ENVIRONMENTAL ENRICHMENT IMPROVES COGNITIVE SYMPTOMS AND PATHOLOGICAL FEATURES IN A FOCAL MODEL OF CORTICAL DAMAGE OF MULTIPLE SCLEROSIS

SILVA, BERENICE ANABEL; LEAL, MARÍA CELESTE; FARÍAS, MARÍA ISABEL; ERHARDT, BRENDA; GALEANO, PABLO; PITOSSI, FERNANDO JUAN; FERRARI, CARINA CINTIA

BRAIN RESEARCH

ELSEVIER SCIENCE BV

Lugar: Amsterdam; Año: 2020 vol. 1727 p. 1 - 14

0006-8993

Multiple Sclerosis (MS) is a neuroinflammatory disease affecting white and grey matter, is characterized by demyelination, axonal degeneration along with loss of motor, sensitive and cognitive functions. MS is a heterogeneous disease that displays different clinical courses, relapsing/remitting MS (RRMS), and MS progressive forms, primary progressive (PPMS) and secondary progressive (SPMS). Cortical damage in the progressive MS forms has considerable clinical relevance due to its association with cognitive impairment and disability progression in patients.
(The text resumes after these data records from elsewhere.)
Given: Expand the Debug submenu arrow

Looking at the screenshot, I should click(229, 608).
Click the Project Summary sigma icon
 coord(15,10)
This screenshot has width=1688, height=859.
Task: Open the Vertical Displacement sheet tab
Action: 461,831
One treatment is available for the progressive forms of the disease, but no specific treatment for cognitive deficits is available. We developed an animal model that reflects most of the characteristic of the cortical damage, such as cortical neuroinflammation, demyelination, neurodegeneration and meningeal inflammation, which was associated with cognitive impairment. Cognitive rehabilitation, exercise and social support have begun to be evaluated in patients and animal models of neurodegenerative diseases. Environmental enrichment (EE) has demonstrated to provide exercise as well as cognitive and social stimulation. EE has been demonstrated to exert positive effects on cognitive domains, such as learning and memory, and improving anxiety like symptoms. We proposed to study the effect of EE on peripherally stimulated cortical lesion induced by the long expression of interleukin IL1beta (IL1beta) in adult rats. Here, we demonstrated that EE, 1) reduces the peripheral inflammatory response to the stimulus, 2) ameliorates cognitive deficits and anxiety like symptoms, 3) modulates neurodegeneration, demyelination and glial activation, 4) regulates neuroinflammation by reducing the expression of proinflammatory cytokines and enhancing the expression of antiinflammatory ones. Our findings correlate with the fact that EE housing could be considered an effective nonpharmacological therapeutic agent that can synergistically aid in the rehabilitation of the disease.